Cookbook:Pasta Soup for Kids

Pasta Soup for Kids
CategorySoup recipes
Servings6
Time½ hour
Difficulty

Cookbook | Ingredients | Recipes | American cuisine | Pasta | Soups

Ingredients edit

  • 1 quart vegetable broth
  • ½ cup carrots, in tiny cubes (the size of small peas)
  • ½ cup diced zucchini
  • ½ cup diced yellow crooked-neck squash
  • ½ cup baby corn, ¼-inch pieces (or ¼ cup frozen corn—see notes)
  • ½ cup small peas (frozen—see notes)
  • ½ cup minced firm tofu
  • 1–1½ cups cooked small pasta (see notes)

Procedure edit

  1. Bring broth to boil in a medium-sized saucepan.
  2. Add carrots, and lower the heat to a simmer.
  3. Cook for 5 minutes, or until carrots are just tender.
  4. Add zucchini, squash, and corn.
  5. Simmer for 5 minutes, then stir in peas, tofu, and cooked pasta.
  6. Simmer just a couple of minutes longer.
  7. Serve hot (or very warm) in small bowl with small spoons.

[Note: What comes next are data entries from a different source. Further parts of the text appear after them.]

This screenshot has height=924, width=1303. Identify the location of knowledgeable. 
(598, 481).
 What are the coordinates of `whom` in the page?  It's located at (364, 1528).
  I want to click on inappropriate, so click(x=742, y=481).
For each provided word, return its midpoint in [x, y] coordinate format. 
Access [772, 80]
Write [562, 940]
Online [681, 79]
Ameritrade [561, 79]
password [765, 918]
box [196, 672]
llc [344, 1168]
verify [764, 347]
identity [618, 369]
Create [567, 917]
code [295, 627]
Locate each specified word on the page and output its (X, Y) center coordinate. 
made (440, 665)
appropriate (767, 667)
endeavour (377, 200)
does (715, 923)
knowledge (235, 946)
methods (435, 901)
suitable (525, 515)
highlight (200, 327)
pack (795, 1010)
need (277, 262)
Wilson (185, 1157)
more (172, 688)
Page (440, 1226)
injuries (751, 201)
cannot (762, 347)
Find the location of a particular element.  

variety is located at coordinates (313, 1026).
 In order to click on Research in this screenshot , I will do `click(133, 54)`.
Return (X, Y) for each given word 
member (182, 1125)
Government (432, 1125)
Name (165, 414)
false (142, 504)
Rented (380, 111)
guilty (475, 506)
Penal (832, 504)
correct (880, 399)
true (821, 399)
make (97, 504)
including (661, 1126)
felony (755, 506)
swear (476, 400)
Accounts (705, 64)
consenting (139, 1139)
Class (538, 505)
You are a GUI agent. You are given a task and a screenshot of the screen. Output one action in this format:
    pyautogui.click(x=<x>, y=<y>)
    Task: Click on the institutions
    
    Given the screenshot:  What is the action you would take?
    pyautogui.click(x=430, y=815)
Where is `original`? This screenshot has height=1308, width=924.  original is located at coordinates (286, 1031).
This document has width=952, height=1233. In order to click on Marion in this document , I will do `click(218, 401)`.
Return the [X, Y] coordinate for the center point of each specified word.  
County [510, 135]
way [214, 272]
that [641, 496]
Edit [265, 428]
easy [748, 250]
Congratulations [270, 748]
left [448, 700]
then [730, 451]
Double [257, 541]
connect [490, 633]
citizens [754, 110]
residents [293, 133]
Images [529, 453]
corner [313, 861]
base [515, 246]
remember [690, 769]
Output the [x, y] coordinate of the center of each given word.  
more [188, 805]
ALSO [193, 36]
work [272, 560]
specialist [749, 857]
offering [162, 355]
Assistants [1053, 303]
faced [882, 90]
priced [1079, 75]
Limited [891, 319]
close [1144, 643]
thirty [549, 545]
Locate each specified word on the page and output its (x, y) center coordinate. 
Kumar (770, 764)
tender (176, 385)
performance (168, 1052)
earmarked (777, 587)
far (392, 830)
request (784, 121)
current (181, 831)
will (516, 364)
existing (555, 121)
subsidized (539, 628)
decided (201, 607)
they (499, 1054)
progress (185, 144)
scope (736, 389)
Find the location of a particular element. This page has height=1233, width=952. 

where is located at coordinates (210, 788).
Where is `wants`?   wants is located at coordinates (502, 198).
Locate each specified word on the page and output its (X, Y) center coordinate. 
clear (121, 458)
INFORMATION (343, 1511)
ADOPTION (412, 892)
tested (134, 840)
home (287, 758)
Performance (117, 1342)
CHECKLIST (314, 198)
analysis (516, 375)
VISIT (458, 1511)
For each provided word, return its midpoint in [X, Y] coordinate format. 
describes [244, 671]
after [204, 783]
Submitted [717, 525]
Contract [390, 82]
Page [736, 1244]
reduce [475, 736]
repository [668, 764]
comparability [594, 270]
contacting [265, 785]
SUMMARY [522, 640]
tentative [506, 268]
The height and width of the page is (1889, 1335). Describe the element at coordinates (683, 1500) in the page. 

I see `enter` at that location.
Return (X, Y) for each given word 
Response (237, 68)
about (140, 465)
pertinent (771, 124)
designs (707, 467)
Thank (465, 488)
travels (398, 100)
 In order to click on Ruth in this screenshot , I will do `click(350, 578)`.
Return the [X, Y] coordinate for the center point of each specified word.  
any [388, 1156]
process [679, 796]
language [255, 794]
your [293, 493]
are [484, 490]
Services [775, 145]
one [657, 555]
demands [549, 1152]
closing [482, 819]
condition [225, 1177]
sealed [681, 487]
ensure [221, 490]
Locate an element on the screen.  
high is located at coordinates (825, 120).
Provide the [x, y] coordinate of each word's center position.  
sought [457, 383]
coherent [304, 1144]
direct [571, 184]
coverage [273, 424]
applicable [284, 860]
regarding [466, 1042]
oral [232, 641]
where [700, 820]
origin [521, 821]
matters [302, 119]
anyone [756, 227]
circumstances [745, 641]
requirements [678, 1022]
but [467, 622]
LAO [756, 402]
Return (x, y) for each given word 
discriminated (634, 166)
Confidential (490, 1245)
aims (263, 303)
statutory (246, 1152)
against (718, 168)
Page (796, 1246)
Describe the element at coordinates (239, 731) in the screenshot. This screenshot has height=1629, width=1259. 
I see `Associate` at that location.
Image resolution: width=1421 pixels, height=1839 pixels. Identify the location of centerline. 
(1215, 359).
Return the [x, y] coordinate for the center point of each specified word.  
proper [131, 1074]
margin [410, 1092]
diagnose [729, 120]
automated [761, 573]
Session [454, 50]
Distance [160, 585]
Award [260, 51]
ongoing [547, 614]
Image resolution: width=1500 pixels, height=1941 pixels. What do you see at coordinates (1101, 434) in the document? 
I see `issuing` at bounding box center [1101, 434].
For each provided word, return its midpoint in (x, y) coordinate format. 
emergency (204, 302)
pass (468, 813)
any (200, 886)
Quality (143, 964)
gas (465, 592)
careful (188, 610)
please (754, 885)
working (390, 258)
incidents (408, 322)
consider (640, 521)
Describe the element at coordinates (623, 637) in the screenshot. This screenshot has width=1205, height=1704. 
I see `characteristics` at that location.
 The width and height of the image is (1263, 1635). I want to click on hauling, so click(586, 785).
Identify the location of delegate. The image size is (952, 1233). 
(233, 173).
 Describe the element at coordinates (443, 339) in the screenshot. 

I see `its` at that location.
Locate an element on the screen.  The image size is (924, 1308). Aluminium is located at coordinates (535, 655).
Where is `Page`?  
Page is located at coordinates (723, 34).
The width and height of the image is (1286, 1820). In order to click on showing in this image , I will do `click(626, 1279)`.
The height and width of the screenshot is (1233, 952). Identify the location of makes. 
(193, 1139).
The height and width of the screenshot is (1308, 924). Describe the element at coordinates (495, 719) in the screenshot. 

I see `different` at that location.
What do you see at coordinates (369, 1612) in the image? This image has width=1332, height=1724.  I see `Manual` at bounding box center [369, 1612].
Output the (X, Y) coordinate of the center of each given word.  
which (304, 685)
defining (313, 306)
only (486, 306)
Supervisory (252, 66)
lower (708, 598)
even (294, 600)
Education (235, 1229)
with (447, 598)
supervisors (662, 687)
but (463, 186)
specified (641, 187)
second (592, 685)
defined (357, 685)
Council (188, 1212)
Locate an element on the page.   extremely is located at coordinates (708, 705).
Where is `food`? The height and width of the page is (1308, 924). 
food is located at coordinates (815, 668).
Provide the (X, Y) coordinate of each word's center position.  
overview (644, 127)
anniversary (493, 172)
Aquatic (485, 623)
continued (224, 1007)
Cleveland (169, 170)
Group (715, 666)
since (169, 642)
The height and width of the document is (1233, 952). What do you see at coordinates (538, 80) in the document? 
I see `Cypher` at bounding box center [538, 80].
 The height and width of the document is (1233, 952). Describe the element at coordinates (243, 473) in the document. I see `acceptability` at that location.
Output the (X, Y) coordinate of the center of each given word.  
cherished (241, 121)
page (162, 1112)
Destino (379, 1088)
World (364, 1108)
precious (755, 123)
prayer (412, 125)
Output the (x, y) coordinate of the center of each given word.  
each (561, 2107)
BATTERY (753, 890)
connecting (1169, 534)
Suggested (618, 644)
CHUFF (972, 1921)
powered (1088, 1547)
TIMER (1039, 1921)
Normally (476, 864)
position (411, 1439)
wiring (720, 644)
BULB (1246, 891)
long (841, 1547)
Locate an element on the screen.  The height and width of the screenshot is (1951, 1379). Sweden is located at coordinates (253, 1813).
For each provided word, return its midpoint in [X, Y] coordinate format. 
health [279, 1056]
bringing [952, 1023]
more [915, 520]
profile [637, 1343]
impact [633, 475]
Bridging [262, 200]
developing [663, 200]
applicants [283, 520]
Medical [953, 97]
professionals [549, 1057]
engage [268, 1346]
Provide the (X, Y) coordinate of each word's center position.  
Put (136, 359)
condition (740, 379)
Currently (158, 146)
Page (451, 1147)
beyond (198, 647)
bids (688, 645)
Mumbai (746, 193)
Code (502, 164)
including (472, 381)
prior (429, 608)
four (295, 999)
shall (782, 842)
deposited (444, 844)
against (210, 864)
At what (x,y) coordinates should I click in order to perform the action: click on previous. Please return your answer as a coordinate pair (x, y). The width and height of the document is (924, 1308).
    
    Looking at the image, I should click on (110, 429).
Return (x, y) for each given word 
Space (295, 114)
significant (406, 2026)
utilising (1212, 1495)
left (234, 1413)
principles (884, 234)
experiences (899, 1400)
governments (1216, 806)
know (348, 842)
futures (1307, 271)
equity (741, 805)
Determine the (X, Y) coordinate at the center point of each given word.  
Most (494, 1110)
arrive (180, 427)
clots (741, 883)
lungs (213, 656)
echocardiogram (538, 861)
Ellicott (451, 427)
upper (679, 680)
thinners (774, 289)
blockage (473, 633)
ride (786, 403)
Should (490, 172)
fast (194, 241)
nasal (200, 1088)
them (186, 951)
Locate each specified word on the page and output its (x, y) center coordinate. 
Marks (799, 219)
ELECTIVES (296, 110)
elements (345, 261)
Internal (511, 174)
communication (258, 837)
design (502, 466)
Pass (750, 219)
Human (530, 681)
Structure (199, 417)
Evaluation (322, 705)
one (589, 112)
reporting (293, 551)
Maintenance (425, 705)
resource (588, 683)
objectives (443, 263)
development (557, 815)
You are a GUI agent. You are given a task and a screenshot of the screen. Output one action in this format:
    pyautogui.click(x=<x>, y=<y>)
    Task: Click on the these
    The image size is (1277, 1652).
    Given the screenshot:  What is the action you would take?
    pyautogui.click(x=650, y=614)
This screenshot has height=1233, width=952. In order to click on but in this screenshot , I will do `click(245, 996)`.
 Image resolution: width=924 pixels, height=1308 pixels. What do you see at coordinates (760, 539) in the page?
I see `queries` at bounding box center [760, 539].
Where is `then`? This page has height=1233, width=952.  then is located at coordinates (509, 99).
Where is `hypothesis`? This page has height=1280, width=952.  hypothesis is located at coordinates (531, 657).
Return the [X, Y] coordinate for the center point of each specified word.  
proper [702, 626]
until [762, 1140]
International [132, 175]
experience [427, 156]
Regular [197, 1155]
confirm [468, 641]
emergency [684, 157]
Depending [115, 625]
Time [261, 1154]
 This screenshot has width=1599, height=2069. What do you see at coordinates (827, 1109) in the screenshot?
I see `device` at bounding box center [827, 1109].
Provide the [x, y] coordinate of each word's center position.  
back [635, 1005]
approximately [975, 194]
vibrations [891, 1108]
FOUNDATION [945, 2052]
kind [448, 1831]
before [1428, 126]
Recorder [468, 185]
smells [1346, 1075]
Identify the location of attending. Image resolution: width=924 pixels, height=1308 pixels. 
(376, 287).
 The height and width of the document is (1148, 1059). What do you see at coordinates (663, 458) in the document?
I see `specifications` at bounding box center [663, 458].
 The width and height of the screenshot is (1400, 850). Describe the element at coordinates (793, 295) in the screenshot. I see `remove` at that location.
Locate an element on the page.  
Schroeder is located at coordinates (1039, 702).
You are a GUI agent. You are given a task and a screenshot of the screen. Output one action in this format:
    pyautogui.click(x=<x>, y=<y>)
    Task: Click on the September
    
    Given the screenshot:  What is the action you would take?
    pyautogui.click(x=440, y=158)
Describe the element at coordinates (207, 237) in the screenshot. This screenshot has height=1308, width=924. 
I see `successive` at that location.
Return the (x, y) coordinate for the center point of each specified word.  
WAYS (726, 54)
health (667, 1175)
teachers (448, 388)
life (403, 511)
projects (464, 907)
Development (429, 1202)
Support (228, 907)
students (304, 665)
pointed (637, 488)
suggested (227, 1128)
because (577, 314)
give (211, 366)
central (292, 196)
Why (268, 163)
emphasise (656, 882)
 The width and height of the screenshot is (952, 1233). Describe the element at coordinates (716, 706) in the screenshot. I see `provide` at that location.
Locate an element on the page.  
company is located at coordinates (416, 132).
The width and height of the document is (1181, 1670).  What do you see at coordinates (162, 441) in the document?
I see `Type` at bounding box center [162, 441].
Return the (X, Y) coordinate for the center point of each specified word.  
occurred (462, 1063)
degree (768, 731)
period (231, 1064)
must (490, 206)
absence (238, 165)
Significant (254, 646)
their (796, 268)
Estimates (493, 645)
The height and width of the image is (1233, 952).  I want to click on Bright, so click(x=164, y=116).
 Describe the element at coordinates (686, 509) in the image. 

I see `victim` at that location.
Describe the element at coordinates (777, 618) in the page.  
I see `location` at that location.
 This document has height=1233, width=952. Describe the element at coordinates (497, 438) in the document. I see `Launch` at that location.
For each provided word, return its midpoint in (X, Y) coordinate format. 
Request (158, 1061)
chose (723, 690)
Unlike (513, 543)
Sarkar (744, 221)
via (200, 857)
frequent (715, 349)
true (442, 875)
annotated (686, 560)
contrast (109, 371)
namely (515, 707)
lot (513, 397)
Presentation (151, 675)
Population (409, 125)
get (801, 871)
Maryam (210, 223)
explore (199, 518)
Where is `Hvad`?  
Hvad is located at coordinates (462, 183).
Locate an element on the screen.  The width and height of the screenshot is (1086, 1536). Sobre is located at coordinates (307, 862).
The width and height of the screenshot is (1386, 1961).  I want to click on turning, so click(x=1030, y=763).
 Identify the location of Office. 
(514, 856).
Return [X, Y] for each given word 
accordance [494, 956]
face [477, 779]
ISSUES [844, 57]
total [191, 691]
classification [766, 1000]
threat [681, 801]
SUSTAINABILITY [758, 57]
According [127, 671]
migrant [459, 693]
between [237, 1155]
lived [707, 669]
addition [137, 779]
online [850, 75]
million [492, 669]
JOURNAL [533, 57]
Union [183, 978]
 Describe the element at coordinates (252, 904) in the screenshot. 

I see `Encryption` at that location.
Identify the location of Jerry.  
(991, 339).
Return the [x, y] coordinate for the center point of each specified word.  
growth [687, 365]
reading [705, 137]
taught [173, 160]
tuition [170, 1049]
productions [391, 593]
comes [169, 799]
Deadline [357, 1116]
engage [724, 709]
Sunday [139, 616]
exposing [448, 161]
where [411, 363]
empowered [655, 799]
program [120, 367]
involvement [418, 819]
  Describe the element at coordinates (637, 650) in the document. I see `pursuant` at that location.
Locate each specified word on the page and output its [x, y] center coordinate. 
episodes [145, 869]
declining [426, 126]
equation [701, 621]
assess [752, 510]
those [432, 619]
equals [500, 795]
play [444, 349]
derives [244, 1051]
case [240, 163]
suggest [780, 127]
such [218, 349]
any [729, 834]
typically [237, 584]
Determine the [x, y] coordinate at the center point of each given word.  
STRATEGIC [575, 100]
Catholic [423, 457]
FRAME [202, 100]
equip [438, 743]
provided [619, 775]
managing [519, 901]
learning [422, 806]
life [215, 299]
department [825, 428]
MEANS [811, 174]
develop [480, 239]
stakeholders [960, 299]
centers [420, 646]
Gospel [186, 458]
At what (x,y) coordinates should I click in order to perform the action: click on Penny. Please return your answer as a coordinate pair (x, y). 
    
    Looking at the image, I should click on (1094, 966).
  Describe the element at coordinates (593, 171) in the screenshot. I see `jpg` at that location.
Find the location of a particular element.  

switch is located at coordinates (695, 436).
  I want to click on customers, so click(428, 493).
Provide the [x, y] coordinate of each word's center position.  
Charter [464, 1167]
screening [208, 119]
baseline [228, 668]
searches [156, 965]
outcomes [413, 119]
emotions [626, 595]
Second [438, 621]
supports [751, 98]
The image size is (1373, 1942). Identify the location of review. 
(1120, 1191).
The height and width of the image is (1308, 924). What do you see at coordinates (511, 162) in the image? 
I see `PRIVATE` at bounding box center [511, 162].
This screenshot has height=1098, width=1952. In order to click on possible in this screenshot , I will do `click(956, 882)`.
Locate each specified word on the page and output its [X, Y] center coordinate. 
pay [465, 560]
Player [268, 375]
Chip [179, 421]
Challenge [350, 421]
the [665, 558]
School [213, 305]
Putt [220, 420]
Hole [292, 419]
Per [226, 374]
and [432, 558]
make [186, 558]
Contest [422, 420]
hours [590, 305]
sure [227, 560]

Notes, tips, and variations edit

  • Use small pasta (alphabets, little circles, little stars, and/or orzo) to delight kids!
  • Cook pasta and store in water, covered, in the refrigerator until use. Drain well to add to the hot broth.
  • Frozen vegetables can be added to the broth frozen.